5 Red Flags You Aren’t Saving Enough for Retirement

News RoomBy News RoomFebruary 3, 20261 ViewsNo Comments

We recently published an article for the “super-savers“—those rare birds who worry they’re hoarding too much cash for the future.

If you read that and thought, “Must be nice to have that problem,” this article is for you.

The uncomfortable reality is that most Americans are woefully unprepared for retirement. They aren’t just missing their goals; they don’t even have goals. They’re crossing their fingers and hoping it all works out.

Hope is not a financial strategy.

If you’re worried you might be falling behind, you need to face the facts now, while you still have time to course-correct. Here are five flashing red signs that your current savings plan isn’t going to cut it.

1. You have no idea what your ‘number’ is

If I asked you right now, “How much money do you need to retire comfortably?” what would you say?

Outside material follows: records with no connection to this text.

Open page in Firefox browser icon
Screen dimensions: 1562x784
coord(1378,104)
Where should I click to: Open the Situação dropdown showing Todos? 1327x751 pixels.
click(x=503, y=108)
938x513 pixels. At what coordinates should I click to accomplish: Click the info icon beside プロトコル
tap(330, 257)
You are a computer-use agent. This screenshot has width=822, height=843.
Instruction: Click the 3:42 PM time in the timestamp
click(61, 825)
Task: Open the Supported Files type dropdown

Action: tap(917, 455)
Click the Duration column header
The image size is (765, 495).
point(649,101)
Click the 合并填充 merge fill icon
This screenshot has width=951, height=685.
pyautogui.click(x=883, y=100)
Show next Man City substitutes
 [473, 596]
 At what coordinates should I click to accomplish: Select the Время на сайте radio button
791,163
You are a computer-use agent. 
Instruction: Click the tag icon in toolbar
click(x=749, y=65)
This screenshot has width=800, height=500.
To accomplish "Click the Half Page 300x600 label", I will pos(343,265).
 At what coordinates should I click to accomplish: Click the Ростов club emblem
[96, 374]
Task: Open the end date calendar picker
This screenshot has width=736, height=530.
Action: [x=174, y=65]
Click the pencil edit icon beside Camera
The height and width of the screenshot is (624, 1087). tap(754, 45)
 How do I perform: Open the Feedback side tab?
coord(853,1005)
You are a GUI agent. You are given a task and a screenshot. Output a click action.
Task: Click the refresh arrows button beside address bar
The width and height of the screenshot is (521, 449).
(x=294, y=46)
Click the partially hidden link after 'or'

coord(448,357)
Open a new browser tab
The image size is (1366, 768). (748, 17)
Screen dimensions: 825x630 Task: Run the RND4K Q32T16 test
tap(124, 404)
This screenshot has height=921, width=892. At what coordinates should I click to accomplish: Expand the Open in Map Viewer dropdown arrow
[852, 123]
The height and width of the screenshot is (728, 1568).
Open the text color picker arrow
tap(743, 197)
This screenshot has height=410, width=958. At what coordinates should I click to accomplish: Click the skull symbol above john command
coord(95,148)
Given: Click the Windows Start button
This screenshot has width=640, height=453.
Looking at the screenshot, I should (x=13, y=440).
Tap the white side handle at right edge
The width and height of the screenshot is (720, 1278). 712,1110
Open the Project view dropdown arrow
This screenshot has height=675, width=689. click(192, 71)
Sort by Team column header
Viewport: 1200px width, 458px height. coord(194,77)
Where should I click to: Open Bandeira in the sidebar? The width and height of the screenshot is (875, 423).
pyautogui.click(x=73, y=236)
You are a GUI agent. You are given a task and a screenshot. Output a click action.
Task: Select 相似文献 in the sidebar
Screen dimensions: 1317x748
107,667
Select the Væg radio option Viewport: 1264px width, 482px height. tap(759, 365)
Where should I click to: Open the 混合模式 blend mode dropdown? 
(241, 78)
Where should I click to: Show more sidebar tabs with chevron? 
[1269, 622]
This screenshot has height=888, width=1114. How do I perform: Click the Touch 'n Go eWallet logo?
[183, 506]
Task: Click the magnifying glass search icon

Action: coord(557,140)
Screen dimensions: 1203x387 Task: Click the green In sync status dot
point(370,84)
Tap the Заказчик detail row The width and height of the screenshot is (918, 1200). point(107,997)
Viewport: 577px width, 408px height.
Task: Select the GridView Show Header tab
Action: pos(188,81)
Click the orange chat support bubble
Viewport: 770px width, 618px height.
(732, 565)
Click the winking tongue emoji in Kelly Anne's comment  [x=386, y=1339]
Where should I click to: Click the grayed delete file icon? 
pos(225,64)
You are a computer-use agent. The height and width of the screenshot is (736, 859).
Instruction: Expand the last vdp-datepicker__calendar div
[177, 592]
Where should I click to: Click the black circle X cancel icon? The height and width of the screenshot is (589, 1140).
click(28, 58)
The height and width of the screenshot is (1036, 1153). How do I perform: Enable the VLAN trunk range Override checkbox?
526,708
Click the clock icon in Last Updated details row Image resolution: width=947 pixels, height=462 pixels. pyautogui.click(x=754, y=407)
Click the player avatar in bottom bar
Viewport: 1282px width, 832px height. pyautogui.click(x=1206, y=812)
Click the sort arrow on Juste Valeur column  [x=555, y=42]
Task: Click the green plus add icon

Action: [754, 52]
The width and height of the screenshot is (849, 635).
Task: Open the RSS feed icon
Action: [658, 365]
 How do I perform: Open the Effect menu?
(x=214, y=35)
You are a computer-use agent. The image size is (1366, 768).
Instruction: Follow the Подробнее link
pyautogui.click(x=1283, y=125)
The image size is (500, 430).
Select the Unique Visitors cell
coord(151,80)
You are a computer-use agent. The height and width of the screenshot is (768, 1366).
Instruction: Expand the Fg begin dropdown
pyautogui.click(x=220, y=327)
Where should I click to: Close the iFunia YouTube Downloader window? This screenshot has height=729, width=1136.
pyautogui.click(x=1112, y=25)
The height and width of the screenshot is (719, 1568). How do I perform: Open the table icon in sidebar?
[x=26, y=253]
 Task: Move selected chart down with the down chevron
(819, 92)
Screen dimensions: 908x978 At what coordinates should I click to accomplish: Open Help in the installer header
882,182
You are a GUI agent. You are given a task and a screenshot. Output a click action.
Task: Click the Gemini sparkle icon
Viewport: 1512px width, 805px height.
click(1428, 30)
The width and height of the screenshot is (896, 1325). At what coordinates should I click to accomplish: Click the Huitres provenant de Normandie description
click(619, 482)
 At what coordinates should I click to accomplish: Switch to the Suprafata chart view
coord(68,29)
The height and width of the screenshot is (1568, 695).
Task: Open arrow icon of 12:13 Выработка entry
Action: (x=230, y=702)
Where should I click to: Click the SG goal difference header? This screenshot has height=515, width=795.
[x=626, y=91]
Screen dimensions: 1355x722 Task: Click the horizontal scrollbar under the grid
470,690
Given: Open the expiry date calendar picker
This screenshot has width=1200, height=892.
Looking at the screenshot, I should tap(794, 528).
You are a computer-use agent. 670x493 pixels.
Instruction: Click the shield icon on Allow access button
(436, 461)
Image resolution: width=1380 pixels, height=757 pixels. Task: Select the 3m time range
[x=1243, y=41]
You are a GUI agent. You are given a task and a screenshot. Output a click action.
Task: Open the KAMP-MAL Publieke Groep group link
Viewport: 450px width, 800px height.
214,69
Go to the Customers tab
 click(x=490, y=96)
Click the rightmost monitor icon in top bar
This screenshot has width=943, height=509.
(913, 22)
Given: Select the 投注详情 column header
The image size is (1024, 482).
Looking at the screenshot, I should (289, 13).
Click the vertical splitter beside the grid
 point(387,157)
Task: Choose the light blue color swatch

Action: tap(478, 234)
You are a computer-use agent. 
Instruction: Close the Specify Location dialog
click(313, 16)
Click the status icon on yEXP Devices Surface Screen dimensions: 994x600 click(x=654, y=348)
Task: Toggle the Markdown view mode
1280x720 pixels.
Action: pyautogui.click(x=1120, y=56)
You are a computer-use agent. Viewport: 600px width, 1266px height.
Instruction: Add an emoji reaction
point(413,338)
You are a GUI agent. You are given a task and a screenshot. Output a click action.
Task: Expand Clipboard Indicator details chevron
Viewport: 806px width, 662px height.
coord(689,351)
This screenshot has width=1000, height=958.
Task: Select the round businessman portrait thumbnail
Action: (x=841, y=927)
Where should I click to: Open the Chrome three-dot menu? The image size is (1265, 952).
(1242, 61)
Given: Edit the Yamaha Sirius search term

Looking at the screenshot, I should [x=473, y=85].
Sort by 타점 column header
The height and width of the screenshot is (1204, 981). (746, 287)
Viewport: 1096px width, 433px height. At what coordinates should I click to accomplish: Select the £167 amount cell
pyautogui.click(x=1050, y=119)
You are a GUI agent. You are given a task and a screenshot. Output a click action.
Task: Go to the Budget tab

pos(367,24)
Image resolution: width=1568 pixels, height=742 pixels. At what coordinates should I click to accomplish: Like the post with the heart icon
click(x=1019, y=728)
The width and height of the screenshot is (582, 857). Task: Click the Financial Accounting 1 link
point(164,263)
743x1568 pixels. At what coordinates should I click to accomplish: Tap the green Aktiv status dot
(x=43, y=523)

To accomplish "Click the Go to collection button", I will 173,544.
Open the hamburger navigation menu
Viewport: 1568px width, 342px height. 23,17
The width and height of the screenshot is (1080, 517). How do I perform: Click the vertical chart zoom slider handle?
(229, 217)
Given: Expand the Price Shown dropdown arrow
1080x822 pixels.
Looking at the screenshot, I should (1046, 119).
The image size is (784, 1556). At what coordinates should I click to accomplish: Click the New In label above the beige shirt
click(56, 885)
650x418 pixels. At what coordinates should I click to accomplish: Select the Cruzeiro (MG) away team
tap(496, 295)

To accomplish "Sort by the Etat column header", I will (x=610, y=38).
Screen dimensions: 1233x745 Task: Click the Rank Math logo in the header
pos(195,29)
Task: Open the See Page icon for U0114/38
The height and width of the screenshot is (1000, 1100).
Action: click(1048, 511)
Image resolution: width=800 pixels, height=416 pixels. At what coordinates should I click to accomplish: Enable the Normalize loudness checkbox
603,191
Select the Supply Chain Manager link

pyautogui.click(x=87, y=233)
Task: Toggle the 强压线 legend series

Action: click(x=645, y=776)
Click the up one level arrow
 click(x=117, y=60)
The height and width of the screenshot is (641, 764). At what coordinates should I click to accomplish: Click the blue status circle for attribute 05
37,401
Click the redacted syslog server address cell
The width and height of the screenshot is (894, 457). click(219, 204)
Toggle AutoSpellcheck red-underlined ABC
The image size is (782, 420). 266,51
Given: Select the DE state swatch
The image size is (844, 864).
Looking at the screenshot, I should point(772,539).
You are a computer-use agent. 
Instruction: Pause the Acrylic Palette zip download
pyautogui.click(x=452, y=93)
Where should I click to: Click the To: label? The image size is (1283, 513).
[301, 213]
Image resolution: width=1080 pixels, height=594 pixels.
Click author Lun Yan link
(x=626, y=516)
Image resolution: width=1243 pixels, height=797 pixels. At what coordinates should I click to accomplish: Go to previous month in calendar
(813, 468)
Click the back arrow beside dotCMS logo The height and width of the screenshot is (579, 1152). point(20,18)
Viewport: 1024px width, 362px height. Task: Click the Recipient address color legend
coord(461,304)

If your answer is “a million dollars,” “a lot,” or a blank stare, you’re flying blind. You cannot hit a target you haven’t defined.

Many people avoid this calculation because it’s terrifying. They’re afraid the number will be so big it’s discouraging. But ignoring it doesn’t make it go away.

You need to sit down, look at your current expenses, estimate what will change in retirement (maybe no mortgage, but higher healthcare costs), and use a reputable retirement calculator.

You need a concrete goal, even if it’s a rough draft.

2. Your retirement plan is ‘Social Security’

Social Security is a safety net, not a hammock. It was never intended to be the sole source of income for retirees.

According to the Social Security Administration, the average monthly retired worker benefit for 2026 is roughly $2,071.

Could you live on $1,900 a month right now? That has to cover housing, food, utilities, transportation, and healthcare. For most people, living solely on Social Security means a drastic reduction in their standard of living, hovering near the poverty line. If you don’t have a significant nest egg to supplement those government checks, you’re headed for a very difficult retirement.

3. You’re leaving ‘free money’ on the table at work

This is the single most damaging financial mistake employees make.

If your employer offers a 401(k) match—for example, they match the first 5% of your salary that you contribute—and you aren’t contributing at least that 5%, you are literally turning down a 100% immediate return on your investment.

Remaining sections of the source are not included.